3. На проходной иной раз случались казусы, когда кто-либо нажимал с похмелья не на ту кнопку. Тогда заборчики резво выскакивали из своих пазов, звучно сталкивались, выла сигнализация. Но охранники в зеленых юбках с пистолетами на боках быстро усмиряли строптивую проходную и добродушно отпускали пойманного, предварительно проверив его пропуск.
«Был бы у меня второй пропуск! - мечтал Алик, загорая во время обеда на плоской крыше своей организации. – Оставил бы его в ящичке кадровички, а со своим пропуском спокойно ходил через проходную».
Идея возникла не сразу. Она ваялась из бесформенной глины образов и разрушалась, если выходила недостаточно хорошей, ваялась и разрушалась, пока не получилось...

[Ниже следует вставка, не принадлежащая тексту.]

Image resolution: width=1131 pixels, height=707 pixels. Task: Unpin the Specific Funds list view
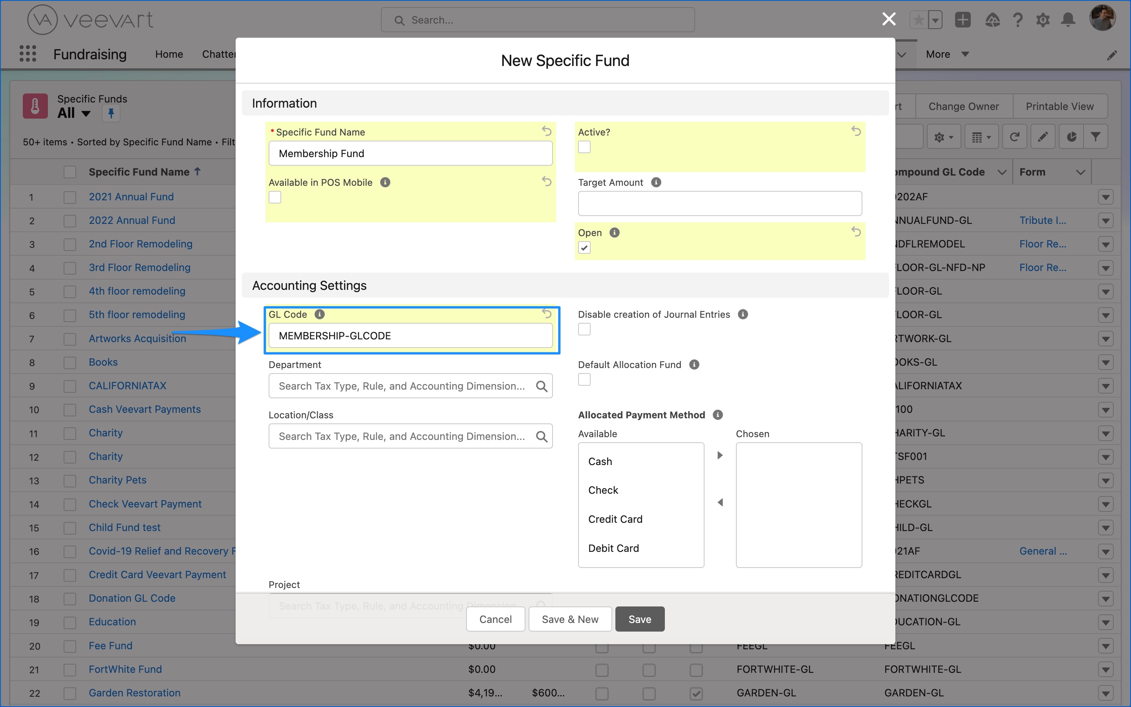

«Разжиться дубликатом пропуска возможно двумя путями, - рассуждал Алик. - Первый – найти заготовку, они должны быть - для новеньких. Это долгий путь. Второй - украсть чужой пропуск прямо на проходной, из ячейки. Система охраны, конечно, отзовется, но эка невидаль для зеленых охранниц. Притворюсь, что ничего не понимаю. А пострадавший не обеднеет».
Он, распаренный, в хорошем настроении, через открытое окно полез с крыши в рабочий кабинет, и, как назло, шеф...
- Ты что, загораешь? - удивленно спросил шеф.
- Да, пока обед. Что время-то терять? Сами знаете, работа у нас такая, что едешь на работу, когда только заря заалела, а выходишь за забор, когда солнце село, - ответил Алик. – В субботу, воскресенье – домашние дела…
- Ладно, ладно, - сказал шеф и пошел дальше.
Следующим утром Алик ехал на работу пораньше, чтобы у проходной никого не было: лишние свидетели всегда не нужны. В автобусе, сдавленный со всех сторон сонными пассажирами, он мысленно отрабатывал детали махинации и до того себя этим утомил, что, зайдя между выпрыгивающих заборчиков, делал все автоматически.
Правая рука потянулась к собственному пропуску, левая – к первому попавшемуся. Оба пропуска выскользнули из ячеек одновременно. Нажимать на кнопки, набирая цифровой код, не пришлось. Мощно завыла сирена, словно призывая спуститься в бомбоубежища, и щелкнули пропускные заборчики. Алик не испугался: он знал. Чужой пропуск он мгновенно спрятал в кармане. Свой – оставил в руке, придал лицу испуганно-растерянное выражение и замер, боясь пошевелиться, как человек, сильно озадаченный происшедшим.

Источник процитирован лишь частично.